(Task material begins)

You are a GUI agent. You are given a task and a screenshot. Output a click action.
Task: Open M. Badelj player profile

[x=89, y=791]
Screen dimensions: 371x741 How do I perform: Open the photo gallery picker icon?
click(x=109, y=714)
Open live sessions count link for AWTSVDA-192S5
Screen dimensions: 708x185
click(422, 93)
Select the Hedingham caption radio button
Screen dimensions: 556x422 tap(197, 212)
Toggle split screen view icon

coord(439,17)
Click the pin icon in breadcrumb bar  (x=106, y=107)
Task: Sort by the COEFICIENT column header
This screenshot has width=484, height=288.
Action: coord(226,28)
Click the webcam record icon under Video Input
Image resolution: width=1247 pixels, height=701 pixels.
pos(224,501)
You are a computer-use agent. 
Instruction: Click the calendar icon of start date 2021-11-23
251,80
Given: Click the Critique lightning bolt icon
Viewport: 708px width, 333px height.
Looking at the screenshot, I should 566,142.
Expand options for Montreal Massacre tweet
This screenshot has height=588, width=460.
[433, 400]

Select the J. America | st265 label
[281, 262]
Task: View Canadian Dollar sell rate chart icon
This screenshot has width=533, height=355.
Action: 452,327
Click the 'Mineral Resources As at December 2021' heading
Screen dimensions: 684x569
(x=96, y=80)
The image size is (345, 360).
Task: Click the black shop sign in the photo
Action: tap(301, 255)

(Task material ends)

-- What the task asks --
Once you have read the records above, output each of them verbatim.

-- Problem solution --
You are a GUI agent. You are given a task and a screenshot. Output a click action.
Task: Open M. Badelj player profile

[x=89, y=791]
Screen dimensions: 371x741 How do I perform: Open the photo gallery picker icon?
click(x=109, y=714)
Open live sessions count link for AWTSVDA-192S5
Screen dimensions: 708x185
click(422, 93)
Select the Hedingham caption radio button
Screen dimensions: 556x422 tap(197, 212)
Toggle split screen view icon

coord(439,17)
Click the pin icon in breadcrumb bar  (x=106, y=107)
Task: Sort by the COEFICIENT column header
This screenshot has width=484, height=288.
Action: coord(226,28)
Click the webcam record icon under Video Input
Image resolution: width=1247 pixels, height=701 pixels.
pos(224,501)
You are a computer-use agent. 
Instruction: Click the calendar icon of start date 2021-11-23
251,80
Given: Click the Critique lightning bolt icon
Viewport: 708px width, 333px height.
Looking at the screenshot, I should 566,142.
Expand options for Montreal Massacre tweet
This screenshot has height=588, width=460.
[433, 400]

Select the J. America | st265 label
[281, 262]
Task: View Canadian Dollar sell rate chart icon
This screenshot has width=533, height=355.
Action: 452,327
Click the 'Mineral Resources As at December 2021' heading
Screen dimensions: 684x569
(x=96, y=80)
The image size is (345, 360).
Task: Click the black shop sign in the photo
Action: tap(301, 255)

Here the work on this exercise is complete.